Background: A major dilemma of the military surgeon is the requirement for battlefield trauma expertise without regular exposure to a traumatically injured patient. To solve this problem, the military is partnering with civilian trauma centers to obtain the required trauma exposure. The main objective of this article is to quantify institutional differences and develop a predictive model for estimating the number of 24-hour trauma shifts a surgeon must be on call at civilian centers to experience urgent trauma cases.
Methods: Trauma databases from multiple institutions were queried to obtain all urgent trauma cases occurring during a 2-year period. A predictive model was used to estimate the number of urgent surgical cases in multiple specialties surgeons would experience over various numbers of 24-hour shifts and the number of 24-hour shifts required to experience a defined number of cases.
Results: Institution 1 had the lowest number of required 24-hour shifts to experience 10 urgent operative cases for general/trauma surgery (10 calls) and orthopedic surgery (6 calls) and the highest number of predicted cases over 12 days, 18.3 (95% CI 11 to 27), with 95% confidence. The expected trauma cases and 24-hour shifts at Institution 1 were statistically significant (p<0.0001). There were seasonal effects at all institutions except for Institution 3.
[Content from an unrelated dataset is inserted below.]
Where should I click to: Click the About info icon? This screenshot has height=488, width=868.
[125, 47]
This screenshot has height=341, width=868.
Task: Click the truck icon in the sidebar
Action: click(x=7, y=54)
Discussion: There are significant variabilities in trauma center volume and therefore, the expected number of shifts and cases during a specific period of time is significantly different between trauma centers. This predictive model is objective and can therefore be used as an extrapolative tool to help and inform the military regarding placement of personnel in optimal centers for trauma currency rotations.
Level of evidence: Economic and value-based evaluations, level II.
Keywords: critical care; military; surgical training; trauma.